En el contexto así planteado, propio del tiempo de la Ilustración —la mayoría de edad de la humanidad—, la ciencia busca explicaciones racionales de la creación evolutiva en medio de la cual nos hallamos. Por su parte, la religión podrá encajar filosóficamente, cada vez más, con la Ciencia, si en sus centros de difusión se explica cómo es y funciona el cosmos.

Final

Con todo lo dicho hasta aquí a propósito de mi libro Buscando a Dios en el universo, la última pregunta que puede hacerse al autor me la formuló hace tiempo un sagaz interlocutor:

– Y entonces, al final de libro, ¿Vd. piensa que ha encontrado a Dios?

– Lo he buscado sin cansancio, a través de lo mucho o poco que he podido percibir a través de la Ciencia.

– Insisto, al final ¿ha encontrado o no a Dios? Díganoslo…

– No sé si he encontrado a Dios, pero sí que lo intuyo. Y en ese sentido, no coincido con Norwood Russell Hanson, que en su libro Por qué no creo, según me recordó Juan Arana, viene a decir que se necesita la prueba final: «una especie de voz en off resonando en todo el Universo: Sí, existo, yo soy Dios». Así ocurrió proféticamente con Moisés en el monte Sinaí, según él informó a todos (Éxodo). Y lo mismo dicen que le sucedió a Paulo de Tarso, llegando a Damasco (según Los Hechos de los Apóstoles). Y por su parte, Teresa de Ávila, conectó «entre los pucheros» de su residencia monacal… Pero todo eso es presunta revelación o misticismo. 

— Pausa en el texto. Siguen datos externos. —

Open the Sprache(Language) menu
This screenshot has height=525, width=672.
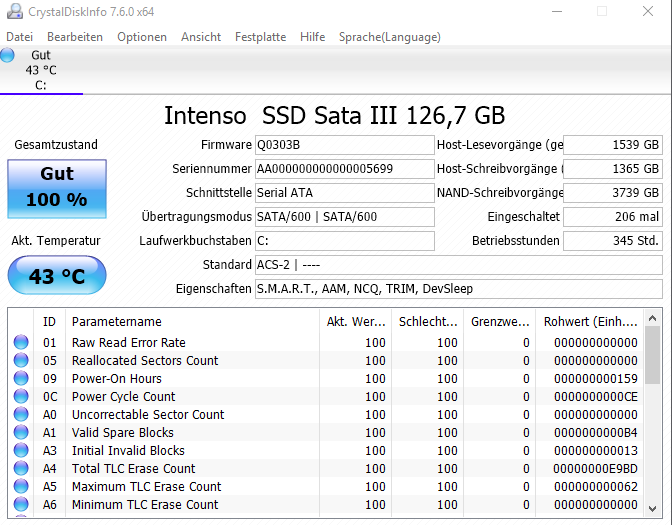coord(390,37)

– Ciertamente, hay esas revelaciones a lo largo de la Historia, que pueden o no creerse. Y el caso es que, ahora nos viene Vd. con lo de la intuición: con eso no basta… 

– Insisto en lo ya dicho: muchas verdades primero las hemos intuido. Antes de muchos descubrimientos científicos hubo intuiciones de ellos… 

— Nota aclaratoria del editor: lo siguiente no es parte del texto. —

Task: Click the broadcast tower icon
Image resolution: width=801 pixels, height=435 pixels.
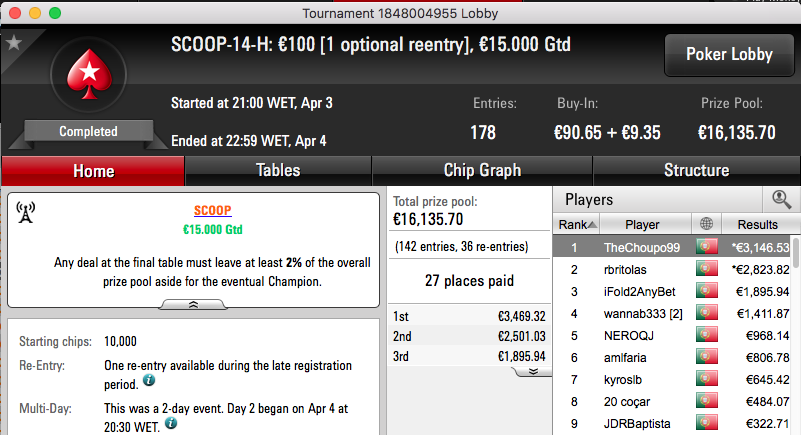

– Tal vez. Pero, ¿puede decirme si podrá confirmar pronto sus intuiciones? 

– Para muchos ya está confirmada… Es el caso de Francis Collins, el director del Proyecto Genoma, para quien las cuatro letras del ADN son el alfabeto de Dios, de toda la creación de la vida. Por su parte, Einstein dejó claro (primero a Niels Bohr, en 1927, en la Conferencia Solvay en Bruselas, y después a Max Born, vía carta), aquello de que «Dios no juega a los dados con el Universo». Como podemos recordar, también, a Schröndinger cuando se refirió a la vida: «¿Cómo surgió? Eso solamente lo sabe Dios». Y hay muchos más casos, de sabios creyentes en la IS o Dios. Como también hay ateos militantes, que llegan a hacer del ateísmo una religión que tiene como dios fundamental la gravedad (Richard Dawkins, el citado Hanson, etc.). 

El ser humano tiene el instinto de la felicidad, que se alcanza de tiempo en tiempo, en los más raros momentos en que sentimos un equilibrio casi perfecto, en circunstancias que nos hacen intuir la grandeza de la propia vida, del privilegio de haber nacido.

Creo haber tenido esa sensación algunas veces, y la última de ellas hace bien poco, el 5 de diciembre de 2018, víspera de los 40 años de la Constitución Española. Fue escuchando en el Auditorio Nacional de Madrid la Novena Sinfoníade Beethoven y, más en concreto, su tercer movimiento.

En esa ocasión, en mi cerebro, el recuerdo del momento histórico del referéndum constitucional de hace cuatro décadas se juntó con la alegría de intuir el hecho de haber cumplido con el deber. Convergiendo ese pensamiento con el placer de escuchar el sublime adagio previo al Himno a la Alegría(letra de Schiller).

Fue un momento perfecto, no exento tal vez de algún tipo de relación cósmica aún indescifrable. Me sentí transportado a un nivel sublime nunca antes experimentado. 

Luego, al salir a la calle, ya era otra cosa.

Artículo elaborado por Ramón Tamames a propósito de su reciente libro Buscando a Dios en el Universo (Erasmus). El texto fue preparado originalmente para una ponencia en la Real Academia de Ciencias Morales y Políticas (19-2-2019), de la cual el prof. Tamames es miembro.